The day came and despite my initial misgivings the interview went swimmingly. As an alcoholic, I find these minor islands of victory in my ocean of disappointments are most rewardingly punctuated by getting at least half-drunk, sometimes with others, but more often on my own with a newspaper for company (in the absence of which I am perfectly happy staring vacantly at pub walls, carpets and furniture.) This was one such occasion.

I knew my state benefit money would only stretch to six or seven pints of export strength lager at the most, so I had restricted the speed of my intake accordingly. By the end of the fourth, the drink was having its more familiar effects on my behaviour and general demeanour- the belching, the heartburn, the seemingly constant need to urinate, et cetera.

“Alright lover?”

In hindsight, I think I foresaw how the day was going to pan out. With its gammy leg, wildly skewwhiff left eye and Dunlop midriff, the specimen in front of me more closely resembled an obese pirate than it did a female. But I was fairly desperate at the time- willingness to debase oneself in one area, specifically employment, often leads to the sacrifice of dignity in other parts of one’s life.

After a few drinks I made the necessary noises and it proved relatively easy to convince this whale to come back to my parents’ house. That’s right, I still live with my parents at the age of thirty, because I am a hopeless piss-artist.

My parents are in their late fifties and, though inebriated, I was vaguely aware that they wouldn’t appreciate the presence of a twenty-stone house guest, let alone a twenty-stone house guest having sexual relations with their drunken son.
....
BRIEF: Carry the narrative about the drinking celebration after the job interview forward from its last sentence. The entries that come next have no connection to the narrative above.
....
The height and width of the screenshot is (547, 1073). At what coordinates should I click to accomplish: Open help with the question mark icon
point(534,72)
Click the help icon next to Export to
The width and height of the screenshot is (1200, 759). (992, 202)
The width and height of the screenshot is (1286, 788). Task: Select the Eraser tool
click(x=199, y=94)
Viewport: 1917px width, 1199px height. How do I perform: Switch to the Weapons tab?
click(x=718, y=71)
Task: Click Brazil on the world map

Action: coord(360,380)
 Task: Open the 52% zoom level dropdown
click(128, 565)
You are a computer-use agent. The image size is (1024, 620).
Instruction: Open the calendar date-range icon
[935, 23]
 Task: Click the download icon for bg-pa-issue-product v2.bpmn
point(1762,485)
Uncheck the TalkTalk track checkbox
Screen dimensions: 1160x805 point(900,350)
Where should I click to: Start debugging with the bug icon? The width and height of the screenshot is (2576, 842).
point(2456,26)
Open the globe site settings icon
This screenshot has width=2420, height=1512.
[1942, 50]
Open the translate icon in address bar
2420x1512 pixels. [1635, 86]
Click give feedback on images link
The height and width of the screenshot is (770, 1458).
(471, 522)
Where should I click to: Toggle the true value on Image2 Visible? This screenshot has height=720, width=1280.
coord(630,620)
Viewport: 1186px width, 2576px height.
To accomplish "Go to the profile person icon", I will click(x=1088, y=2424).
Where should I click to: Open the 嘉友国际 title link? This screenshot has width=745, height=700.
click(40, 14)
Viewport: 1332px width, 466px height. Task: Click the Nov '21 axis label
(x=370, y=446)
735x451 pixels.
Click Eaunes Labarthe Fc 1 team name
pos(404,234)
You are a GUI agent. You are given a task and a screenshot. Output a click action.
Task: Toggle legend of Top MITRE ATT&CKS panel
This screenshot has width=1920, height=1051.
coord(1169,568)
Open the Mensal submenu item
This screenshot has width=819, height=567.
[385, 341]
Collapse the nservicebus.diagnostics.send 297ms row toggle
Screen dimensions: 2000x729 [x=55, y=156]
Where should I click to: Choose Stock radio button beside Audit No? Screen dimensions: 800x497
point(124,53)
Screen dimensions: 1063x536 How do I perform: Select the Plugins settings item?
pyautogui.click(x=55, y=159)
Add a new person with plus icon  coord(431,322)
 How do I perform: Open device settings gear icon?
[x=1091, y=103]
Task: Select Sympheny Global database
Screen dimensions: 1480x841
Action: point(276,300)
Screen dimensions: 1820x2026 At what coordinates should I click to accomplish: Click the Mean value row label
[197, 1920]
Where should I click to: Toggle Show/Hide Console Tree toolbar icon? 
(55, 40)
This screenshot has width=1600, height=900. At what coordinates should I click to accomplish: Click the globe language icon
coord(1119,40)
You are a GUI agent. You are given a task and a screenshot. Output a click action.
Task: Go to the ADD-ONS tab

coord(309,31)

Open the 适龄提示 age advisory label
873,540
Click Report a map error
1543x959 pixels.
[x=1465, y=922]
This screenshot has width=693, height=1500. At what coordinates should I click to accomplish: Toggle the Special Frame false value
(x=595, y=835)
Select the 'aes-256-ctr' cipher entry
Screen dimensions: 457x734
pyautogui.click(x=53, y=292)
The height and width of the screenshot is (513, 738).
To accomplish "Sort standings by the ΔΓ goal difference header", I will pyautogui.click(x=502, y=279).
....
ANSWER TO THE TASK:
I hustled this hippopotamus upstairs to the bedroom I have occupied since childhood. This was not as difficult as I’d feared, despite its enormous girth. But then disaster struck- I needed a slash. Badly.

“Stay in here. And whatever you do, DON’T  have any contact with the other members of my family.”

Operation Urination having been a complete success, I made my way back upstairs. Sure enough, the ogre I had charmed was sitting on the parental bed. I later learned she had apparently mistaken my mother for a housemate and cheerfully enquired “who are you then?”

Mortified, I hastily manoeuvred this monument to morbidity back to my bedroom, where I proceeded to noisily copulate with it. I do not remember a great deal of this part of the episode-and I suspect that may be for the best.

What I do remember, though, was hearing my middle class, middle-aged parents calling my name from downstairs and adding that they’d “like a word with me.”

The Beast never darkened our doorstep again.